まだ一緒に暮らして数ヶ月なのに、徐々にハルカさんのことを知れてきた。
「しかも鶏白湯スープ。胃に優しくて最高。チゲだったらきつかった」
「まだ頭痛いんですか?」
「めっちゃくちゃ痛ぇ。ベースの低音も頭に響いたし、宝に怒られた」
「昨日、山田先生も一緒に飲んでたんですね」
いないって言ってたのに…嘘つき。
そんなこと言える立場でも無いのに。
何なんだろ、俺。
「あぁ。マサくん用事無くなったみたいで途中から来た。兄貴と飲み比べ。だからめっちゃ飲んだら二日酔い。負けたし」
大きな口で野菜を食べながらハルカさんは笑ってる。
俺は無意識に、この笑顔に救われてる。
「ハルカさん、昨日帰ってきてから言ったこと覚えてる?」
「好きだ」って即答してくれて、
「愛してる」って言ってくれて、
―…少しトラウマを消してくれた
「昨日?何か言った?待って思い出す」
…覚えてないの?
「あ、おっぱい見せて?揉ませて?って言った気がする。竜の揉んだ?だからじじいって言われたのか」
―…それは山田先生。
「いや、何も言ってなかったですよ」
俺はそう言って、自分の食べたものをキッチンへと運んだ。
「何だよ焦った。変なこと言ったのかと思った」
ねぇ、覚えてないの?
俺のこと好きだって即答したの。
愛してるって初めて言ったの。
「あ、そうだ。兄貴に言えって言われたんだけど…竜、無理してここにいるなら前みたいに寮に戻ってもいいからな」
なに言ってるの?
俺が傍にいなくてもいいの?
「そうですか。じゃあたまには寮に戻ろうかな」
引き留めて欲しいなんておかしいのに。
「俺はもちろんいて欲しいけど、決めるのは竜だからな。
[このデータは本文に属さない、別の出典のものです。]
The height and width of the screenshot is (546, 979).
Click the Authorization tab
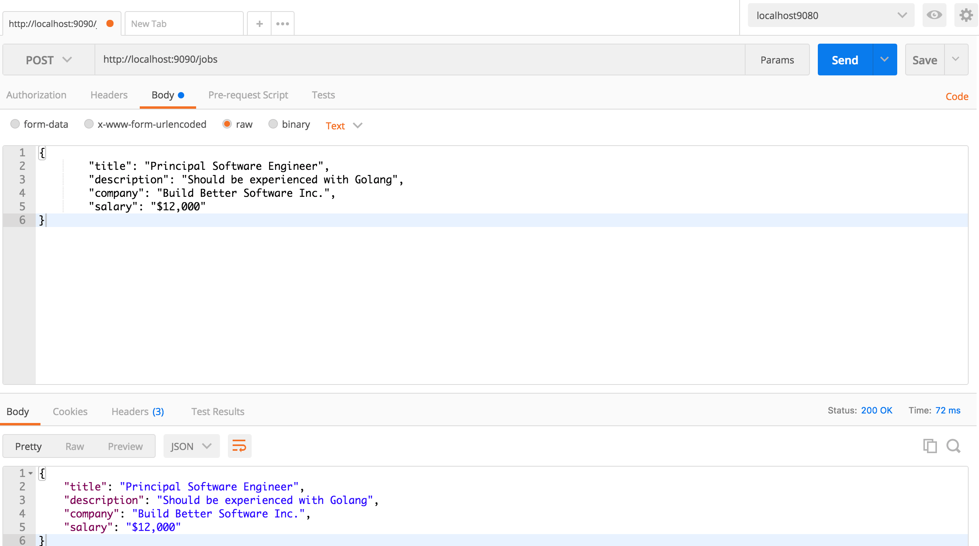36,95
俺がここにいろって言ったらずっといてくれんの?」
「ノーコメントです」
「小悪魔め」
「俺、お風呂入ってきますね」
こんな汚れた俺を受け入れてくれるって。
死にたいと思ってたのに、ハルカさんとの毎日がすごく心地いいんだよ?
包丁持っても、死なずにハルカさんのために料理して待ってるんだよ?
「愛してる」を覚えてないなんて、どっちが小悪魔だ。